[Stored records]
--
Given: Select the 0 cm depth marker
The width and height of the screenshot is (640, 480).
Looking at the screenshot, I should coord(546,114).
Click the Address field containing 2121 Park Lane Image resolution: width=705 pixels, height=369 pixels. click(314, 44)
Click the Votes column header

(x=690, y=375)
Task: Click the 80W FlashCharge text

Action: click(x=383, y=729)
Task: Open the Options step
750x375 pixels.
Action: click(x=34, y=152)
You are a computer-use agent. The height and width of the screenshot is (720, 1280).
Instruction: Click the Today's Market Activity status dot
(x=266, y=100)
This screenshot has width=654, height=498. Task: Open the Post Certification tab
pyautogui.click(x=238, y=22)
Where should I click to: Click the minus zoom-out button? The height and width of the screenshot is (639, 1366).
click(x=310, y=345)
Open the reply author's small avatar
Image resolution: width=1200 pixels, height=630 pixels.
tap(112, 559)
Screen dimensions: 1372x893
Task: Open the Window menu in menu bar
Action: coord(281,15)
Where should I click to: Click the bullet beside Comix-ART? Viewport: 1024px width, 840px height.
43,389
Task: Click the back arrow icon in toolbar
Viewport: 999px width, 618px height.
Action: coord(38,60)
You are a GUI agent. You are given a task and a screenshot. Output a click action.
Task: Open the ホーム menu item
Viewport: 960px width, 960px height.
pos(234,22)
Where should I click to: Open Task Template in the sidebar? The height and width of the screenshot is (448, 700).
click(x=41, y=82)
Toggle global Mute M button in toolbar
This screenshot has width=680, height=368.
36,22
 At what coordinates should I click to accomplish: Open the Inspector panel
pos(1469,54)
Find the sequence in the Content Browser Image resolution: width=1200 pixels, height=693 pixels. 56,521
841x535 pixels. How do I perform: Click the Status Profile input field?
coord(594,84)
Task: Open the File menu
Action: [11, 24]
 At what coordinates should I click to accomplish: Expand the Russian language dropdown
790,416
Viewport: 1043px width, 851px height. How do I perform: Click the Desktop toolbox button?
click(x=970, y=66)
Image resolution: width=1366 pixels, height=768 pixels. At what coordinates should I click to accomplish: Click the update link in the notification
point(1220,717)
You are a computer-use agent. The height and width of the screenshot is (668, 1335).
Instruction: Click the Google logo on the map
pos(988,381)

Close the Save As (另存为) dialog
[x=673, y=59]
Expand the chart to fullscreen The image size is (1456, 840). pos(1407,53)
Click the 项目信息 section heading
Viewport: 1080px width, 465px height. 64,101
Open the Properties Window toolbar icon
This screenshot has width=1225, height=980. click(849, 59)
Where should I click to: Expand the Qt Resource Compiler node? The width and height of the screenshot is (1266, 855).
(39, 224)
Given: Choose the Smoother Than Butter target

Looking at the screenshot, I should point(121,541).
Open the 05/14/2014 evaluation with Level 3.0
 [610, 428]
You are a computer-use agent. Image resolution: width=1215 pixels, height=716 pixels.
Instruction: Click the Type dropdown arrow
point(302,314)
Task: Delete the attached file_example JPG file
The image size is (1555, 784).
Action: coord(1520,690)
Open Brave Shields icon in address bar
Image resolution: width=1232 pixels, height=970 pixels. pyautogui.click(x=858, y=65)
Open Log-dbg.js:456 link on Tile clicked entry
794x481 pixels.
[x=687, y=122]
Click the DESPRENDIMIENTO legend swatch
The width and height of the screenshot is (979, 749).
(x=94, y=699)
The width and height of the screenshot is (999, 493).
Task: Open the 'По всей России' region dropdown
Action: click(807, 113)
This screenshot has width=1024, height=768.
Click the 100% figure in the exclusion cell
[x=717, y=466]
--
_What you should do_.
Given the entries above, say how many lines include the word "computer", and write nothing besides the number.

_Output for this exercise_.
3